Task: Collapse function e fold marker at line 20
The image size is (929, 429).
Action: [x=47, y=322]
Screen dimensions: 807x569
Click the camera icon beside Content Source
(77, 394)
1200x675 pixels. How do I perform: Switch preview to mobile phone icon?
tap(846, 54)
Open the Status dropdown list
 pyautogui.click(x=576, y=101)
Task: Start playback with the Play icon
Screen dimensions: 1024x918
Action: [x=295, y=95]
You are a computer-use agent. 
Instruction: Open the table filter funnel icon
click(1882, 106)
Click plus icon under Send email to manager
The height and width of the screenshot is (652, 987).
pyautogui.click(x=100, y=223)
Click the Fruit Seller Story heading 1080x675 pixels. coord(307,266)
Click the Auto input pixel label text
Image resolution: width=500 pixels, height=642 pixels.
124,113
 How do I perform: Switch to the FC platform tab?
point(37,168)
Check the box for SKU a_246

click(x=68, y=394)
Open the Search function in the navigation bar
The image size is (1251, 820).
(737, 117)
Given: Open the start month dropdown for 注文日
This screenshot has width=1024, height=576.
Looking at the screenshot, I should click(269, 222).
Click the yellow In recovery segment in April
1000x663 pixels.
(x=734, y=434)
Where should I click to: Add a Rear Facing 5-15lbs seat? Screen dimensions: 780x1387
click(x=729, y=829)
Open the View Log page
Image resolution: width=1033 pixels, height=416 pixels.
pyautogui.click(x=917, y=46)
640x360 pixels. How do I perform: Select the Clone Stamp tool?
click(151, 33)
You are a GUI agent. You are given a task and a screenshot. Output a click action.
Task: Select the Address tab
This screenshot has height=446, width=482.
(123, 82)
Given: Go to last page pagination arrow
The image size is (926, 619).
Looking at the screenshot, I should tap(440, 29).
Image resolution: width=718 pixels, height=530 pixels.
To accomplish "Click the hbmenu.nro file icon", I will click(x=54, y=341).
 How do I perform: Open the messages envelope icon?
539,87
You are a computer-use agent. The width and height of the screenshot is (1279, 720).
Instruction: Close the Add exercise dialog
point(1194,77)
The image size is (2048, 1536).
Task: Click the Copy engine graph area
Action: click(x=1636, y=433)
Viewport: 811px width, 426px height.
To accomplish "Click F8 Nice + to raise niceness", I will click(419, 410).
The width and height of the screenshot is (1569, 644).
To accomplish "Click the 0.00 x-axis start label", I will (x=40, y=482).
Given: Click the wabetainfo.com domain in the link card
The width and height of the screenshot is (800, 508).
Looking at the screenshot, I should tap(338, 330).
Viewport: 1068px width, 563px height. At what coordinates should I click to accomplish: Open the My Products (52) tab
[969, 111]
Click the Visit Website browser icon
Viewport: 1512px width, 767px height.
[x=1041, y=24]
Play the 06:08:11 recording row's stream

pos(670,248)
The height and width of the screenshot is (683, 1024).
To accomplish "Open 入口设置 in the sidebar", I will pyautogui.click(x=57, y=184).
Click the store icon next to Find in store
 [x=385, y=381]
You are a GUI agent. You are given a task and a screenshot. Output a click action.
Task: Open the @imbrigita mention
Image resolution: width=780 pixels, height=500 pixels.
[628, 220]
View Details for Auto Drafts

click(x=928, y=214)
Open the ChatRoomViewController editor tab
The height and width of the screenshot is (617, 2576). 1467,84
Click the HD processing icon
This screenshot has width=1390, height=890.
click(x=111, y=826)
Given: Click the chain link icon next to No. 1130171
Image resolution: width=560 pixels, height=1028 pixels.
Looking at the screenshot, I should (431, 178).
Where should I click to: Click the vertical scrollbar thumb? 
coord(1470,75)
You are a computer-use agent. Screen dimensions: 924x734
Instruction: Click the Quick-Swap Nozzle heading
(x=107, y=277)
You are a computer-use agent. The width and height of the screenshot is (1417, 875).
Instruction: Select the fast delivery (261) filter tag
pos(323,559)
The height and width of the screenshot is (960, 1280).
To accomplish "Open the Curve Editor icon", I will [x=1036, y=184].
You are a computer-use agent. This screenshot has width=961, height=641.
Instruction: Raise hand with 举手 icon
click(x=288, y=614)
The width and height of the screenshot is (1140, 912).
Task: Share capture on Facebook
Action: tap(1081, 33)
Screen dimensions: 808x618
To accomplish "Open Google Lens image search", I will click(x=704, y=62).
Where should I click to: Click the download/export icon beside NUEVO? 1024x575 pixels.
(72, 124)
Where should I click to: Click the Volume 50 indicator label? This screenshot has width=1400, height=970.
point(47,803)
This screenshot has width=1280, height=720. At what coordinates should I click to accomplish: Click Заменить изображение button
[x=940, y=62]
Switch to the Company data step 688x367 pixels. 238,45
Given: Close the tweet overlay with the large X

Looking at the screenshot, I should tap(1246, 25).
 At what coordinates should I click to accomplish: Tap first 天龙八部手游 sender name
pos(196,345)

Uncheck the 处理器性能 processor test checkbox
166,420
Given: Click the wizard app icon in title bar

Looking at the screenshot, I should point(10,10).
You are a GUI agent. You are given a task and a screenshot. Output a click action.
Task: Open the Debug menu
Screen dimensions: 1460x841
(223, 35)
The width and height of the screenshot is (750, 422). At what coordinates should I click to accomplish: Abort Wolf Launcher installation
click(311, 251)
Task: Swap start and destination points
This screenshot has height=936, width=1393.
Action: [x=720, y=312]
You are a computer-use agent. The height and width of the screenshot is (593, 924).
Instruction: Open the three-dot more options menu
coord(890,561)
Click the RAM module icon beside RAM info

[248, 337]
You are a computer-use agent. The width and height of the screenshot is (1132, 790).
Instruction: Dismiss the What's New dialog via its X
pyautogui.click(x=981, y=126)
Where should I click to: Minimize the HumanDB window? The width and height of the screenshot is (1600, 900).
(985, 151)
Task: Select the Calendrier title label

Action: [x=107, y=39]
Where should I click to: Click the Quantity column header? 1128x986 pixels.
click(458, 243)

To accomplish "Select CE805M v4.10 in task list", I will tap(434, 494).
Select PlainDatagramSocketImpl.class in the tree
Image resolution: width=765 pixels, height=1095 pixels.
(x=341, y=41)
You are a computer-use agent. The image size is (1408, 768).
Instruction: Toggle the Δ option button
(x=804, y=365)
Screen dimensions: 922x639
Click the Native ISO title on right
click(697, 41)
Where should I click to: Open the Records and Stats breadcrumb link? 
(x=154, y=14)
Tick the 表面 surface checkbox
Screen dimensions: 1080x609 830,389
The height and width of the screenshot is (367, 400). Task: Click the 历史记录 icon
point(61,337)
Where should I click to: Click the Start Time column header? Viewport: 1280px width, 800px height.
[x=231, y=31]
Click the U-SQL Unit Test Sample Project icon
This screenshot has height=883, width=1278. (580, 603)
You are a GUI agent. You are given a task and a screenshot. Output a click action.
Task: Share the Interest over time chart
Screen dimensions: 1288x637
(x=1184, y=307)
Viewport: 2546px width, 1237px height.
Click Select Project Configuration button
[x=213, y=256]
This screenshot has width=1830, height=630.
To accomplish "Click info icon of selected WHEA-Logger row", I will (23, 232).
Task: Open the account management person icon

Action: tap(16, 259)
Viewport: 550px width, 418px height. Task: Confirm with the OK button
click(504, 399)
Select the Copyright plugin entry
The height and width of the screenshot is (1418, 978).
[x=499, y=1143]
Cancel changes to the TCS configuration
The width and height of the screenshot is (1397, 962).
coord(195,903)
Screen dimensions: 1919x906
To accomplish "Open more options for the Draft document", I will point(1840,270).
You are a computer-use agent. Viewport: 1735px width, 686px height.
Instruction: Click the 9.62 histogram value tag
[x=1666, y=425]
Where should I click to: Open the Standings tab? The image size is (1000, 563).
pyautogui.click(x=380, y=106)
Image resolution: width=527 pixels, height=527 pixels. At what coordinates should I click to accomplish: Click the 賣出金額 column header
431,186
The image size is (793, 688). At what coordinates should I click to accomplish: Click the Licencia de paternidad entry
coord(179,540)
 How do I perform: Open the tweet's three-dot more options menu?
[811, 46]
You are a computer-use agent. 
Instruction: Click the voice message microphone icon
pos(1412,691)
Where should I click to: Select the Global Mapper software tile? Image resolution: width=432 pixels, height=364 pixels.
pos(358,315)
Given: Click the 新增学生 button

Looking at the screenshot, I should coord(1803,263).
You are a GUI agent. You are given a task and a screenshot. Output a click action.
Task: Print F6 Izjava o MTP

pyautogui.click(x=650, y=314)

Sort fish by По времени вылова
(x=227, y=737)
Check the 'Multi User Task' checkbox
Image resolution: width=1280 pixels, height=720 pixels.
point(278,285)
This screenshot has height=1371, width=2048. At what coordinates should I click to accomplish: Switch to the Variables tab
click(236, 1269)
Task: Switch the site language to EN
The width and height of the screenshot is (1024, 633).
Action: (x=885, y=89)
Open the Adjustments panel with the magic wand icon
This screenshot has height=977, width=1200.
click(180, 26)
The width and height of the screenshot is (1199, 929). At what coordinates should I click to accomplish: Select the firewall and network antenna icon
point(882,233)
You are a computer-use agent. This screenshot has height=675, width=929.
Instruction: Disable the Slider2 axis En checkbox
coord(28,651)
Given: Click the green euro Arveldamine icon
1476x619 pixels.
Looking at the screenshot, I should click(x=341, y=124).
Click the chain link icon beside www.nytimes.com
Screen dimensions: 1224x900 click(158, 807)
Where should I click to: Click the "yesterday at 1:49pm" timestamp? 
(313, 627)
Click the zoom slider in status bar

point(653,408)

....

▶ _WHAT THE EXERCISE ASKS_: Filter by the word "page": copy every line of the data that holds it.

▶ _PROBLEM SOLUTION_:
Open the View Log page
Given: Go to last page pagination arrow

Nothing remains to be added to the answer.